Don’t get me wrong, the organization is great and we’ve got good people. I have friends here. But we’re not perfect either. You can’t expect to just join up and everything will be great. There’ve been some great moments though, like the union organizing for Starbucks at the moment.
On Sunday afternoon, I went to beautiful Duboce Park between the Duboce Triangle and Lower Haight neighbourhoods. DSA San Francisco had invited people to a demonstration in support of the vacancy tax. I was greeted by an idyllic image: families were celebrating kids’ birthdays with balloons and cake, hipsters were enjoying the California sun, and in one corner young lefties were setting up what I’d call an information booth: a long table full of pamphlets and literature.
Somebody picked up a megaphone and explained the group’s goals: too many people in San Francisco are homeless while apartments sit empty. That has to change, which is why people who aren’t using their apartments should pay a tax for the vacancy: a vacancy tax or — more popular still — an empty home tax. I thought to myself: that sounds a lot more catchy than the German term, Zweckentfremdungsverbotsverordnung (Change-of-Use Prohibition Ordinance). That’s the word we use in Berlin to address the same issue.
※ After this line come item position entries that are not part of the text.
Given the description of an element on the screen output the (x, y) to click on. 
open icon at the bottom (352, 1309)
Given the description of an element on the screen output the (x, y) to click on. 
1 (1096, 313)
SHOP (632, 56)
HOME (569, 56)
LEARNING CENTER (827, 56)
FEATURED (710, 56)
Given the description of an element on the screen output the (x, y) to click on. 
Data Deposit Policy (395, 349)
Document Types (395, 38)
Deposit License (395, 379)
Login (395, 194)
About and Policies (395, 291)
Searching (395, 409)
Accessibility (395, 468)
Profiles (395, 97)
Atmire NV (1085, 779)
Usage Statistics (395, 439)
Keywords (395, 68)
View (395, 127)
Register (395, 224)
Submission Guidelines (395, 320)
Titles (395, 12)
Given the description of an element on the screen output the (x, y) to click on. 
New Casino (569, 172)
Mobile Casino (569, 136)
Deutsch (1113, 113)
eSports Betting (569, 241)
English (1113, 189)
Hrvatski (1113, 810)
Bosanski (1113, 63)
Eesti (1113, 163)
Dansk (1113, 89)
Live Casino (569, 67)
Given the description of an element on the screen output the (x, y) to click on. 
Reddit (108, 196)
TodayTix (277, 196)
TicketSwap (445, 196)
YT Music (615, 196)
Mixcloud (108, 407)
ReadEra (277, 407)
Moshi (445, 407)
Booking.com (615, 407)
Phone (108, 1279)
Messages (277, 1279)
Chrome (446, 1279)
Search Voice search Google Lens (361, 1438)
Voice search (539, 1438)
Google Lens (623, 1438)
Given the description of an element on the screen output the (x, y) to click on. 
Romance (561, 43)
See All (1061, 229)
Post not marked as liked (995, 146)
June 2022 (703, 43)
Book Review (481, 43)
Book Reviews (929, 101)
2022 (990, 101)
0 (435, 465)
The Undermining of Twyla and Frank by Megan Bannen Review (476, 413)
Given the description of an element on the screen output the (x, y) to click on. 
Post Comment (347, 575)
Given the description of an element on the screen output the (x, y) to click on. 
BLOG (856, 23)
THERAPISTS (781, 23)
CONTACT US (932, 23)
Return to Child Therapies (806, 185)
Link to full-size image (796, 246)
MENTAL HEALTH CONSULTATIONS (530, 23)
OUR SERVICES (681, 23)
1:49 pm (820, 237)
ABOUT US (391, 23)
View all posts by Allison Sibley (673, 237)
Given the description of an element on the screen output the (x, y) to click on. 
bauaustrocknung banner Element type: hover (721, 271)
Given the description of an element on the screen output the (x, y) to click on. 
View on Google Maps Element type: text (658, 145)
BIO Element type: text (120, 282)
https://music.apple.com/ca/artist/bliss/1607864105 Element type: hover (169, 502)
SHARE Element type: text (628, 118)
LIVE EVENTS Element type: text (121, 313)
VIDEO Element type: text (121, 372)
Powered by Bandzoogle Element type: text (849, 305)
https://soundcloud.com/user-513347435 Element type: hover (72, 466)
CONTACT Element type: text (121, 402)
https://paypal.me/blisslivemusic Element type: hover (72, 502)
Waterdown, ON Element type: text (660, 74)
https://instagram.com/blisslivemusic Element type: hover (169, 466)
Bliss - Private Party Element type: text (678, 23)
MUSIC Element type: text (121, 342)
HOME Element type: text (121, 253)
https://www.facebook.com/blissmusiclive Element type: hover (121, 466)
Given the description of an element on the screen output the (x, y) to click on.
I talk to an activist named Tyler — in his early 20s with a red beard — who tells me that people are generally very receptive to the idea and sign in favour of the referendum: “They can see what’s happening in the city and agree that something has to change.”
On my trip back from the West to the East Coast of the US, I thought about why Lee Fang’s critical view of the left was so different from what I’d experienced there. At its core, the DSA’s activity is exactly the thing Fang complained there wasn’t enough of.
On one point, however, he was right: holding on too tightly to the idea of defunding or completely abolishing the police meant that the organization could not fulfil its potential. It’s hard for the DSA to admit that certain positions do more harm than good. They make things too easy for their (many) opponents. Too much energy is wasted on social media arguing about how to deal with Israel or internal organizational affairs and people end up with the (false) impression that these issues are more important than the fight for social justice in the US.
At the same time, it’s refreshing to see that for many in North America — young people in particular — democratic socialism is no longer a dirty word, but rather a term that inspires hope.